You have to wonder if there isn’t something more than dull portraiture at work here. For all we know, the government may be getting ready to trot out the Canada Gazette – Swimsuit Edition in time for the 2015 election, replete with month- by-month photographs of buff cabinet ministers in their sunbathing skivvies. Or, more risqué still, perhaps they’re planning to put out a pagea- day calendar during the next election entitled Ministers Without Portfolio—Or Anything Else, featuring undressed cabinet types draping smartphones or briefing books strategically over personal locations.
The ministerial photoshoot expenditures are, of course, a drop in the bucket compared with what political parties are likely to expend on photography in order to capture the images that will win our hearts and minds. So, for example, expect to see lots more photographs of a resolute Harper surveying the vast northern ice-scape as he bravely directs salvage divers where to search for the long-lost Franklin expedition.
The pictures that are out there now remind me of the photos of Kim Jong Un visiting some far-flung military outpost, demonstrating to a retinue of generals how to launch a nuclear warhead—“oh, Dear Leader, so the big red button is the one you push. Thank you so much for pointing it out to me: I never knew, and I’ve spent my entire career in the military”.
The Liberals will issue lots of photos of Trudeau, deep in thought as he listens to the wise thoughts of older people with wrinkles and less hair, while the NDP will picture Thomas Mulcair surrounded by a few carefully selected preschoolers whom he doesn’t frighten.

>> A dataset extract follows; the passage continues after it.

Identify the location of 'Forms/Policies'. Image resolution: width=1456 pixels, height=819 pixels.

Back in the good old days, we used to have to wait for days as intelligence officials pored over photographs of Chairman Mao swimming the Yangtze river at age 73 in order to figure out whether the event was faked, because in some photographs, you couldn’t see his arms in the water. And Kremlin watchers always had fun looking at official reviewing stand photographs to see how clumsily an out-of-favour communist party factotum had been excised from the official photographic record.
But with photoshopping software so sophisticated even an adult could master it, it is impossible to tell nowadays which picture is real and which picture is doctored. So that bare-chested shot of Vladimir Putin quickly spawned internet imitations—Putin on horseback with Barack Obama clinging to his back, Putin riding a great white shark, Putin riding on a giant Ritz cracker (yes, a giant Ritz cracker). It could be that the photo of Putin on horseback was really crafted out of a shot taken of a shirted Putin riding a donkey, or maybe a simple shot of Putin’s head was superimposed on that of someone else riding a giant Ritz cracker.

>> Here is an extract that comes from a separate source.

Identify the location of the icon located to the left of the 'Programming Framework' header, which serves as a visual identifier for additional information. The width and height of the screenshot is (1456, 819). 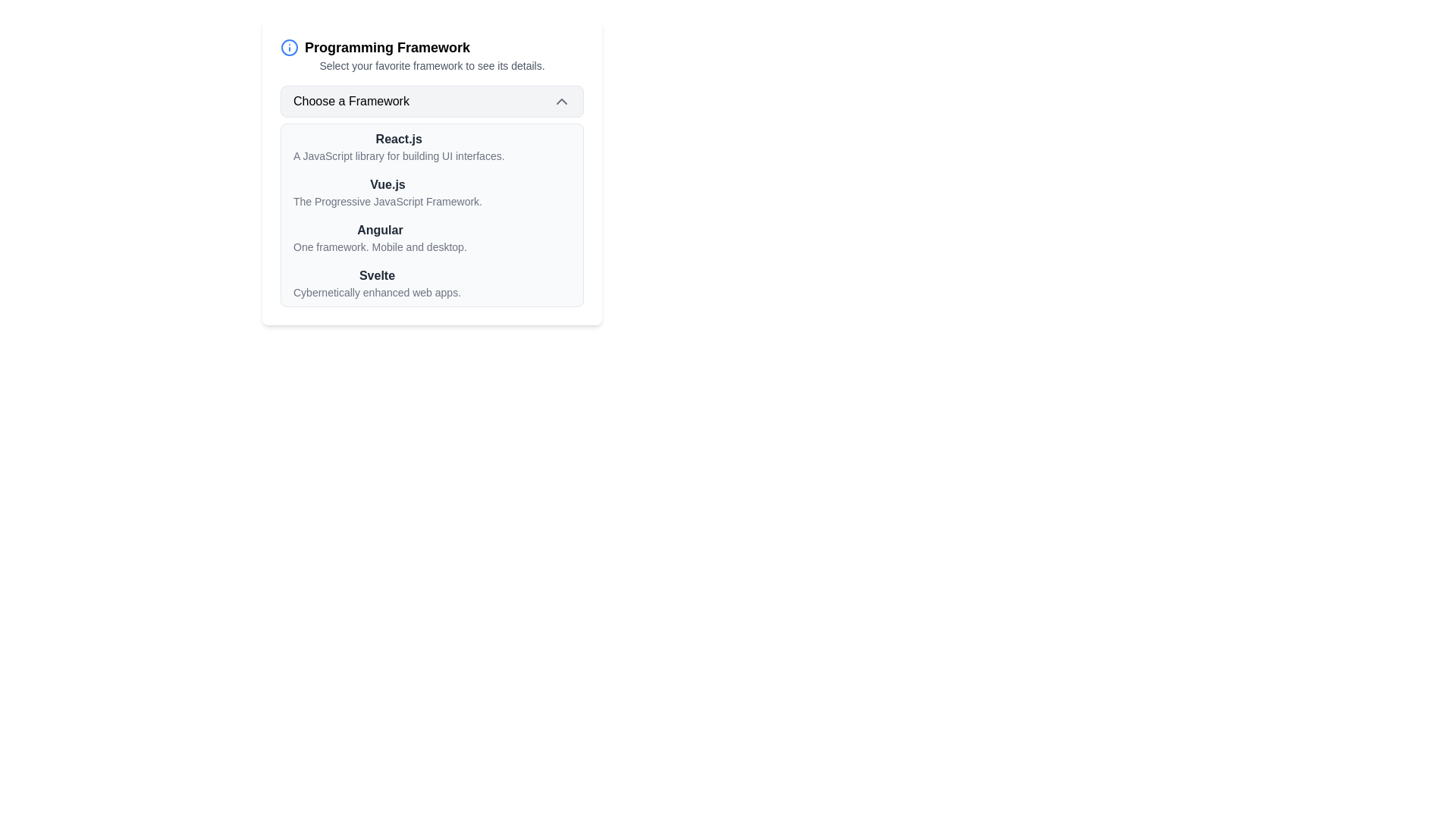
(290, 46).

So we should be suspicious of photography employed for partisan purposes during the next election campaign. The Conservatives will doubtless show a picture of Fidel Castro holding a baby Justin Trudeau in his arms, with the slogan “Raised the Cuban way”; the Liberals will show a photograph of Thomas Mulcair wearing a Calgary Stampede cowboy hat, jeans and boots with the tag “Would you trust this man to flip a pancake, let alone run a government?”; and the NDP will display a print of Stephen Harper locked in an affectionate handshake with Mike Duffy, with the caption “Friends forever.”
But those photogaphs will just be giant Ritzcracker- style fakes, won’t they?